Entries shown »
.....

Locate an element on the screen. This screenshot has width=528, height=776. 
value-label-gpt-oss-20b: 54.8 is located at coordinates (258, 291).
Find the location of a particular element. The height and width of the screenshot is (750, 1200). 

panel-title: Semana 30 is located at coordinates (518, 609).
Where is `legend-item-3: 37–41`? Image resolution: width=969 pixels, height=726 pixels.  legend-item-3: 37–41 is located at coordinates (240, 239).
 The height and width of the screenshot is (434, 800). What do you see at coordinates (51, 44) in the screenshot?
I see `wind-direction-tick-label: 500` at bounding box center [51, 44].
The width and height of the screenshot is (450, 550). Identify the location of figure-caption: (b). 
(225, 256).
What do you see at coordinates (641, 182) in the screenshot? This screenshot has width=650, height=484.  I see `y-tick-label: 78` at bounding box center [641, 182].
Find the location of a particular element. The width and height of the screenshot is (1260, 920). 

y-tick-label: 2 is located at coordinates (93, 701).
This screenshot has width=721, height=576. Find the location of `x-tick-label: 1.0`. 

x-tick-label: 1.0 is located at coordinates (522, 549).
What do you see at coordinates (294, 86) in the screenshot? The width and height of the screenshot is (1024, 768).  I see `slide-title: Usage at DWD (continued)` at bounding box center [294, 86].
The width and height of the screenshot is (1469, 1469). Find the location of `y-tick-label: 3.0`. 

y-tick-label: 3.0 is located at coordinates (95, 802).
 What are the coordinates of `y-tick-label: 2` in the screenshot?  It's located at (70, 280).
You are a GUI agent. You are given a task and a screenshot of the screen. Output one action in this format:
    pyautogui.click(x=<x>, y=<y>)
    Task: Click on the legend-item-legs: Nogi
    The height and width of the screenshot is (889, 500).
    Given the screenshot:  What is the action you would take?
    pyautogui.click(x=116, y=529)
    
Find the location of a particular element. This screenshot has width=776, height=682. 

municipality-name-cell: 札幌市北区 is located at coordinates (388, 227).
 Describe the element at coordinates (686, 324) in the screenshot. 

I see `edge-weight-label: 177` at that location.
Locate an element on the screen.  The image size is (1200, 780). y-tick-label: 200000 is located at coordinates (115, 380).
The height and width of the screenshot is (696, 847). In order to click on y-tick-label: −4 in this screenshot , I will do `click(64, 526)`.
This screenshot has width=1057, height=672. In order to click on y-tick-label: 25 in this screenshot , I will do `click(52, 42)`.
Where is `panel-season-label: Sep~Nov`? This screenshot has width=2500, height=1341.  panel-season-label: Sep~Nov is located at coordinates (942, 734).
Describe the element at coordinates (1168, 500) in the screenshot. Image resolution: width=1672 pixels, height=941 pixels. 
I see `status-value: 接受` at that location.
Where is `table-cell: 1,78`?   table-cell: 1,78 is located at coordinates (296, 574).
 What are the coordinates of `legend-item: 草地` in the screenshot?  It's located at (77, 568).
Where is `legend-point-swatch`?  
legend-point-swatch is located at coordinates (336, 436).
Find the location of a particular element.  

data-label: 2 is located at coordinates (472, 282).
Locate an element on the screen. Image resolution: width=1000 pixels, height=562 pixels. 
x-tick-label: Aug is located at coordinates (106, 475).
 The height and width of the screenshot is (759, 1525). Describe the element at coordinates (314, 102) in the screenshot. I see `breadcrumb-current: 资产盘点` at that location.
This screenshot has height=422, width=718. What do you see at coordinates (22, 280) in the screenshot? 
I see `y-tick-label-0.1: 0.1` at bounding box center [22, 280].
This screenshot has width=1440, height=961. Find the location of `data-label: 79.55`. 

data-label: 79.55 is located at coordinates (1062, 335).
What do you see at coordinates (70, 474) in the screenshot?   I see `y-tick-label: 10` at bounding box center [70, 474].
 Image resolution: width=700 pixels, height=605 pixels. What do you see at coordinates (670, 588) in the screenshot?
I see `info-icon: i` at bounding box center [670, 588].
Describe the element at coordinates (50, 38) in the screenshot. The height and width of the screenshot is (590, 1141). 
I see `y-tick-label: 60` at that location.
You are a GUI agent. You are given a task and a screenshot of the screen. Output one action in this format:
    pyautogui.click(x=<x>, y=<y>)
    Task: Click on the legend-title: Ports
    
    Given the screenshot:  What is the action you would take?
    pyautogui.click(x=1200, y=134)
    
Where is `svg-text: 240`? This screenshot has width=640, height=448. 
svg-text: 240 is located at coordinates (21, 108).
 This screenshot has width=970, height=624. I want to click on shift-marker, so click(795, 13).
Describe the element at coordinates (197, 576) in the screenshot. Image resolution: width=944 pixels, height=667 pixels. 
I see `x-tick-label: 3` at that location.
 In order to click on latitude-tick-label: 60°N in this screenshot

.....

Assignment »
Put every line of the listing above into a numbered list, leaving out the blank lines.

Solved problem »
1. Locate an element on the screen. This screenshot has width=528, height=776. 
2. value-label-gpt-oss-20b: 54.8 is located at coordinates (258, 291).
3. Find the location of a particular element. The height and width of the screenshot is (750, 1200). 
4. panel-title: Semana 30 is located at coordinates (518, 609).
5. Where is `legend-item-3: 37–41`? Image resolution: width=969 pixels, height=726 pixels.  legend-item-3: 37–41 is located at coordinates (240, 239).
6.  The height and width of the screenshot is (434, 800). What do you see at coordinates (51, 44) in the screenshot?
7. I see `wind-direction-tick-label: 500` at bounding box center [51, 44].
8. The width and height of the screenshot is (450, 550). Identify the location of figure-caption: (b). 
9. (225, 256).
10. What do you see at coordinates (641, 182) in the screenshot? This screenshot has width=650, height=484.  I see `y-tick-label: 78` at bounding box center [641, 182].
11. Find the location of a particular element. The width and height of the screenshot is (1260, 920). 
12. y-tick-label: 2 is located at coordinates (93, 701).
13. This screenshot has width=721, height=576. Find the location of `x-tick-label: 1.0`. 
14. x-tick-label: 1.0 is located at coordinates (522, 549).
15. What do you see at coordinates (294, 86) in the screenshot? The width and height of the screenshot is (1024, 768).  I see `slide-title: Usage at DWD (continued)` at bounding box center [294, 86].
16. The width and height of the screenshot is (1469, 1469). Find the location of `y-tick-label: 3.0`. 
17. y-tick-label: 3.0 is located at coordinates (95, 802).
18.  What are the coordinates of `y-tick-label: 2` in the screenshot?  It's located at (70, 280).
19. You are a GUI agent. You are given a task and a screenshot of the screen. Output one action in this format:
20.     pyautogui.click(x=<x>, y=<y>)
21.     Task: Click on the legend-item-legs: Nogi
22.     The height and width of the screenshot is (889, 500).
23.     Given the screenshot:  What is the action you would take?
24.     pyautogui.click(x=116, y=529)
25. Find the location of a particular element. This screenshot has width=776, height=682. 
26. municipality-name-cell: 札幌市北区 is located at coordinates (388, 227).
27.  Describe the element at coordinates (686, 324) in the screenshot. 
28. I see `edge-weight-label: 177` at that location.
29. Locate an element on the screen.  The image size is (1200, 780). y-tick-label: 200000 is located at coordinates (115, 380).
30. The height and width of the screenshot is (696, 847). In order to click on y-tick-label: −4 in this screenshot , I will do `click(64, 526)`.
31. This screenshot has width=1057, height=672. In order to click on y-tick-label: 25 in this screenshot , I will do `click(52, 42)`.
32. Where is `panel-season-label: Sep~Nov`? This screenshot has width=2500, height=1341.  panel-season-label: Sep~Nov is located at coordinates (942, 734).
33. Describe the element at coordinates (1168, 500) in the screenshot. Image resolution: width=1672 pixels, height=941 pixels. 
34. I see `status-value: 接受` at that location.
35. Where is `table-cell: 1,78`?   table-cell: 1,78 is located at coordinates (296, 574).
36.  What are the coordinates of `legend-item: 草地` in the screenshot?  It's located at (77, 568).
37. Where is `legend-point-swatch`?  
38. legend-point-swatch is located at coordinates (336, 436).
39. Find the location of a particular element.  
40. data-label: 2 is located at coordinates (472, 282).
41. Locate an element on the screen. Image resolution: width=1000 pixels, height=562 pixels. 
42. x-tick-label: Aug is located at coordinates (106, 475).
43.  The height and width of the screenshot is (759, 1525). Describe the element at coordinates (314, 102) in the screenshot. I see `breadcrumb-current: 资产盘点` at that location.
44. This screenshot has height=422, width=718. What do you see at coordinates (22, 280) in the screenshot? 
45. I see `y-tick-label-0.1: 0.1` at bounding box center [22, 280].
46. This screenshot has width=1440, height=961. Find the location of `data-label: 79.55`. 
47. data-label: 79.55 is located at coordinates (1062, 335).
48. What do you see at coordinates (70, 474) in the screenshot?   I see `y-tick-label: 10` at bounding box center [70, 474].
49.  Image resolution: width=700 pixels, height=605 pixels. What do you see at coordinates (670, 588) in the screenshot?
50. I see `info-icon: i` at bounding box center [670, 588].
51. Describe the element at coordinates (50, 38) in the screenshot. The height and width of the screenshot is (590, 1141). 
52. I see `y-tick-label: 60` at that location.
53. You are a GUI agent. You are given a task and a screenshot of the screen. Output one action in this format:
54.     pyautogui.click(x=<x>, y=<y>)
55.     Task: Click on the legend-title: Ports
56.     Given the screenshot:  What is the action you would take?
57.     pyautogui.click(x=1200, y=134)
58. Where is `svg-text: 240`? This screenshot has width=640, height=448. 
59. svg-text: 240 is located at coordinates (21, 108).
60.  This screenshot has width=970, height=624. I want to click on shift-marker, so click(795, 13).
61. Describe the element at coordinates (197, 576) in the screenshot. Image resolution: width=944 pixels, height=667 pixels. 
62. I see `x-tick-label: 3` at that location.
63.  In order to click on latitude-tick-label: 60°N in this screenshot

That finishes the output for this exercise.